The beauty of the sandbox game genre is that the world is your oyster. You want to murder a prostitute? Who wouldn’t? You want to drive a burning car straight into an orphanage while wearing a bathrobe? Join the club. However, this makes it infinitely more frustrating when you have to follow the rules. Enter the tailing mission.
The setup is usually the same: some wise-guy is meeting with a rival gang or whatever and you have to follow him in your car. If you go too close to their car, you lose. If you go too far away from their car, you lose. If you crash into a car, you lose.
While 90% of the game is going balls-to-the-wall, emptying clip after clip of ammo and speeding around town, this part involves following traffic laws and being a good citizen. What is the fun in that? I’m not saying games necessarily have to be crazy violent all the time, but if I wanted to do the tailing mission I might as well drive in a circle around a residential neighborhood. Video games are for me to have experiences outside of reality. Being stuck in traffic is about the most realistic thing I can think of.
2) Regenerating Health
Culprits: 99% of first person shooters
Death is important in video games. How are you supposed to get the hint that you are terrible at a video game unless you die a lot? Consequently, how are you supposed to feel like a total boss without opponents truly feeling your wrath? That’s why it is disheartening when you can instantly heal from a shotgun blast to the chest by crouching behind a wall and breathing for a few seconds.
I recently purchased “Counter Strike: Global Offensive” (an awesome game by the way) and the great thing about that game is that death really means something. If you die in a round, that is it. You want to keep playing? Wait around for all of the other players to die and you can come in again the next playthrough. The losers are more infuriated and motivated to alter their strategy to do better while the winners get more satisfaction from their superior skill. Everyone wins. Well, except the losers. Those guys obviously suck.
3) Save Points
Culprits: “The Legend of Zelda: Skyward Sword,” “Dead Rising 2,” “Dead Space 2”
Gamers had this problem in 1982, and they are continuing to have this problem in 2012. You’re playing your game, having a grand ol’ time, until you have to leave. But you can’t. You haven’t found a save point yet. So you rush furiously through the level, checking the clock incessantly just so you can save your precious progress for a later time. Eventually you give up looking, toss the controller like a bad habit with your Cheeto dust-laced fingers and just leave the console on while you’re gone.
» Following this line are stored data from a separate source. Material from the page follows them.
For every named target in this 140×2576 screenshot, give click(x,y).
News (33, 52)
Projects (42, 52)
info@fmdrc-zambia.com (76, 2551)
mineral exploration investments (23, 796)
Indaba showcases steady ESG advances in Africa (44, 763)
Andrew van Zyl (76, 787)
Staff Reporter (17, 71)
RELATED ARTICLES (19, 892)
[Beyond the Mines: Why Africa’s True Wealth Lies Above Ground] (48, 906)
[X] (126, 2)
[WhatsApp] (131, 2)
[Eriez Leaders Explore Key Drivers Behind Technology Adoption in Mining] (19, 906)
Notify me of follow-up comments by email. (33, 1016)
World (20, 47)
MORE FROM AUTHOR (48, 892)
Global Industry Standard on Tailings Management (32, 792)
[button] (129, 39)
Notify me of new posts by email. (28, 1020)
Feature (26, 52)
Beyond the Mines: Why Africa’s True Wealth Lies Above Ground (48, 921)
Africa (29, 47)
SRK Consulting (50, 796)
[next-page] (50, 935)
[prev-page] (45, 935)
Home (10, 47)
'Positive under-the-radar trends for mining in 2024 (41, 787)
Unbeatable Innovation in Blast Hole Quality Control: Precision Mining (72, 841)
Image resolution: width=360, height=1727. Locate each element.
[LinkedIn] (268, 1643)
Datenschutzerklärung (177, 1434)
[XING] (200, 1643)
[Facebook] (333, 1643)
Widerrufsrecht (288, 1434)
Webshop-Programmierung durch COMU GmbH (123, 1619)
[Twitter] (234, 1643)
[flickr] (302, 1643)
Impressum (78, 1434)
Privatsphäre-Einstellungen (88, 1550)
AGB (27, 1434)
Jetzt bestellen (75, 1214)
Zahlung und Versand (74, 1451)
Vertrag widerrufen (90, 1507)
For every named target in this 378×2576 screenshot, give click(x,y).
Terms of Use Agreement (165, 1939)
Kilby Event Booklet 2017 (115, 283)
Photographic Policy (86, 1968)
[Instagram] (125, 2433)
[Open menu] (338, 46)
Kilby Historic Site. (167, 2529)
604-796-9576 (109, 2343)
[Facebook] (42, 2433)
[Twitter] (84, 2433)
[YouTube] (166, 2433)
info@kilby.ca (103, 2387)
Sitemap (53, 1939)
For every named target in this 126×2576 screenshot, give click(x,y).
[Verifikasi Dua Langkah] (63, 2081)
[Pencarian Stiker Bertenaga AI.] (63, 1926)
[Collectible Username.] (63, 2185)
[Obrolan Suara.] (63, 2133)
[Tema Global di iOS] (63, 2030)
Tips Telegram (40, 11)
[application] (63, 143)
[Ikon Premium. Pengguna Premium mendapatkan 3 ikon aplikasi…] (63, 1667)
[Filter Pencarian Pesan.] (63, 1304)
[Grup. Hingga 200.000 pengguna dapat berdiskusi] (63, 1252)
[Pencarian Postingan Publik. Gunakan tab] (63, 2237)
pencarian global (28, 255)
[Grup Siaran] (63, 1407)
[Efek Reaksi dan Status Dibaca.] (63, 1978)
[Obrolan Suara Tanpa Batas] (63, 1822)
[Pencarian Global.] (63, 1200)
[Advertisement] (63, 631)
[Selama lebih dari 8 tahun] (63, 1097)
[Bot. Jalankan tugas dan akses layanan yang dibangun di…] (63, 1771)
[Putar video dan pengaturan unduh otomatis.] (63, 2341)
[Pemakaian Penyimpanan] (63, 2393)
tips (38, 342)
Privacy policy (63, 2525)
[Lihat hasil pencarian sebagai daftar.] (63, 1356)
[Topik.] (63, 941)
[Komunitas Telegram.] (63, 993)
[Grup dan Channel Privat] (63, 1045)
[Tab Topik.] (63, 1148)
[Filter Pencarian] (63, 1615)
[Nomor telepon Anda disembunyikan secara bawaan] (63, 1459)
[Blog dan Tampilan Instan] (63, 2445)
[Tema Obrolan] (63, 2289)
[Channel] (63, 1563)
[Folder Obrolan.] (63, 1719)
Will your progress up to that point be there when you get back? Who knows.
Save points are a relic of a bygone era where memory space was precious. We no longer have that problem, and yet save points are still prevalent. Some developers think these make their game harder. No, they just make them more annoying. So maybe next time I see a game that has save points I will just SAVE some money and not buy that game. Ha! Yes, I get paid to do this.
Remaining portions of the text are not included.